PROBLEM DETAILS
Give again, unchanged, the line that contains "Open Memory chart more options menu" together with every line that follows it until the entries end.

━━━━━━━━━━━━━━━━━━━━

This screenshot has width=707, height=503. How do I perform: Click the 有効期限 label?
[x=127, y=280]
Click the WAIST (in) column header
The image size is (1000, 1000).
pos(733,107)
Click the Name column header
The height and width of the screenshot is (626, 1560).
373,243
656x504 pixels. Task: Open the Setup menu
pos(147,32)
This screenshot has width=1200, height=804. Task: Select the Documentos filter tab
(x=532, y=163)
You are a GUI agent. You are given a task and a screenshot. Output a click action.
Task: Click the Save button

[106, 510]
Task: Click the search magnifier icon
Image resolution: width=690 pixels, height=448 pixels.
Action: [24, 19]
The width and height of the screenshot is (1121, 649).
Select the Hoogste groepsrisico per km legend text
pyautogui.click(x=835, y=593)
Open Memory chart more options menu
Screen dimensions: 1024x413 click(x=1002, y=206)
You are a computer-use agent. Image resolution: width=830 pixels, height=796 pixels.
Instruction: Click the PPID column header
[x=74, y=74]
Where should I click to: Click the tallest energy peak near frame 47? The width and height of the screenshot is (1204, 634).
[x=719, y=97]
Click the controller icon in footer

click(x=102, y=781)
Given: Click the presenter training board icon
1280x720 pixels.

━━━━━━━━━━━━━━━━━━━━

ANSWER TO THIS TASK
Open Memory chart more options menu
Screen dimensions: 1024x413 click(x=1002, y=206)
You are a computer-use agent. Image resolution: width=830 pixels, height=796 pixels.
Instruction: Click the PPID column header
[x=74, y=74]
Where should I click to: Click the tallest energy peak near frame 47? The width and height of the screenshot is (1204, 634).
[x=719, y=97]
Click the controller icon in footer

click(x=102, y=781)
Given: Click the presenter training board icon
1280x720 pixels.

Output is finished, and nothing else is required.